■ **Instructions for the task**:
Exactly as written, output the lines below starting from the first and ending with the line that contains "This screenshot has height=800, width=1512."; omit pictures.

■ **Source information**:
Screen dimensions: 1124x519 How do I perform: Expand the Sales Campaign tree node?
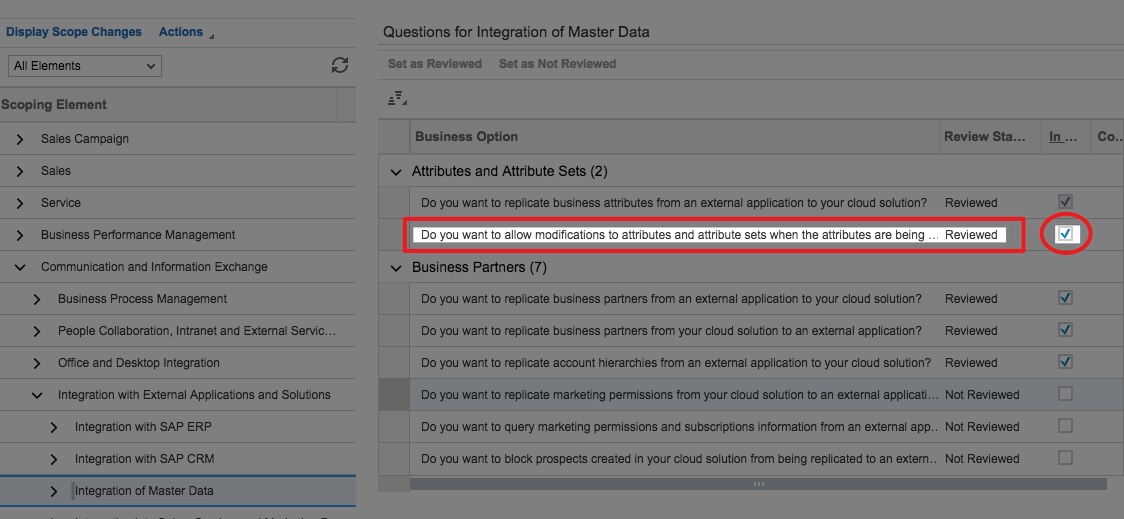tap(20, 139)
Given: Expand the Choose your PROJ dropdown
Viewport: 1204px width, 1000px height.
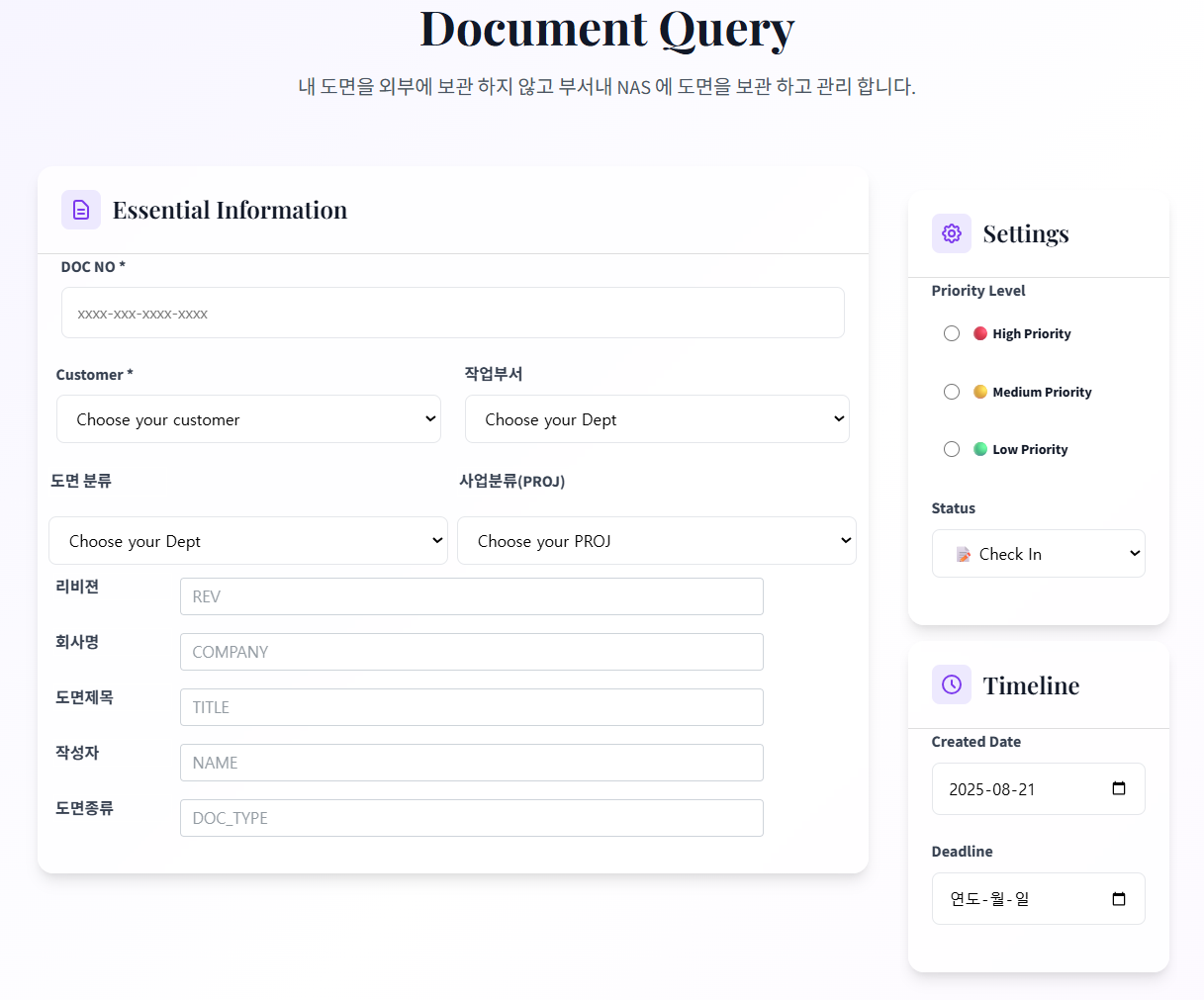Looking at the screenshot, I should point(657,541).
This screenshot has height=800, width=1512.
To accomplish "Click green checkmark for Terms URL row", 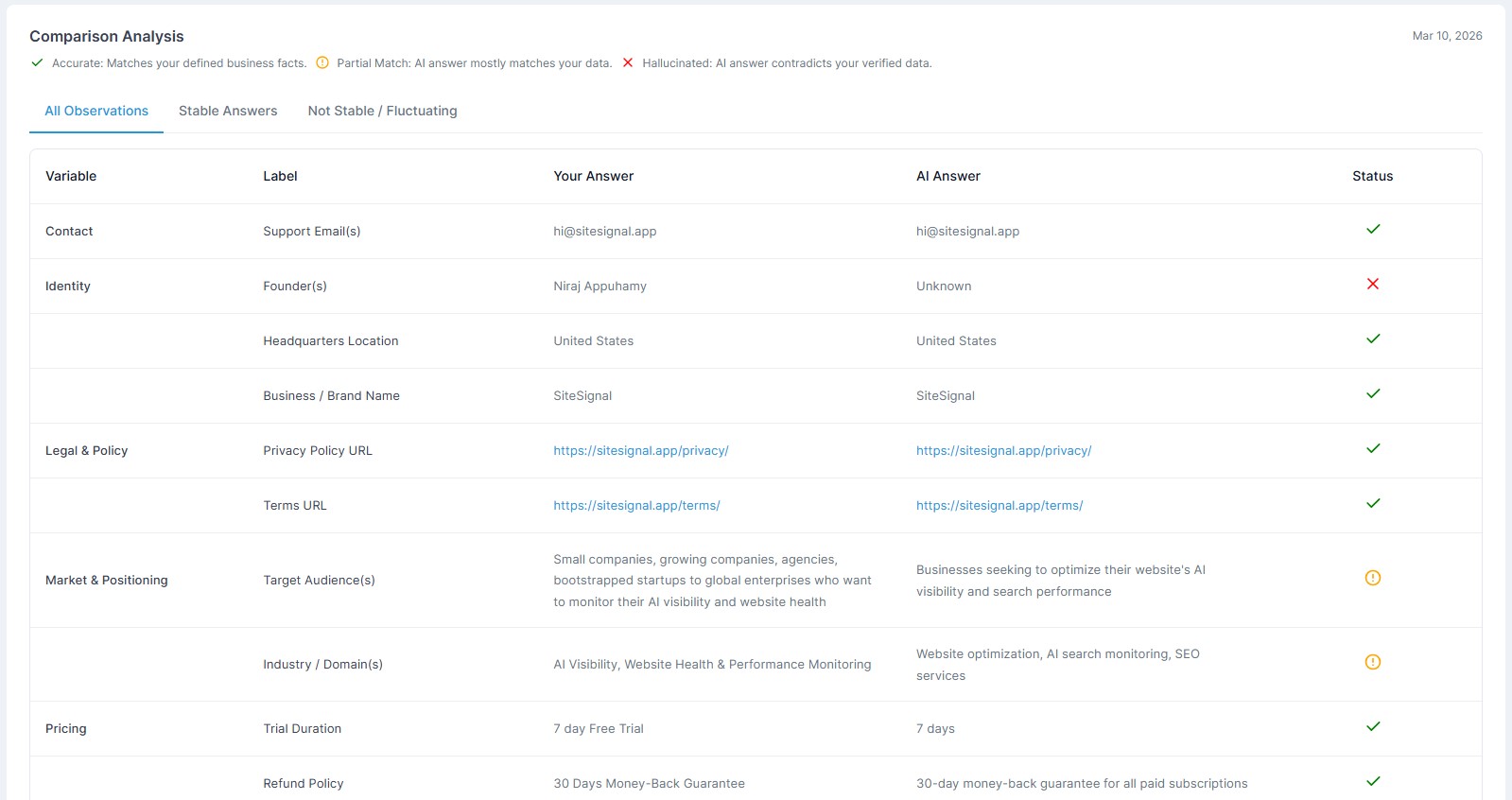I will [x=1373, y=503].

■ **Answer below**:
Screen dimensions: 1124x519 How do I perform: Expand the Sales Campaign tree node?
tap(20, 139)
Given: Expand the Choose your PROJ dropdown
Viewport: 1204px width, 1000px height.
Looking at the screenshot, I should point(657,541).
This screenshot has height=800, width=1512.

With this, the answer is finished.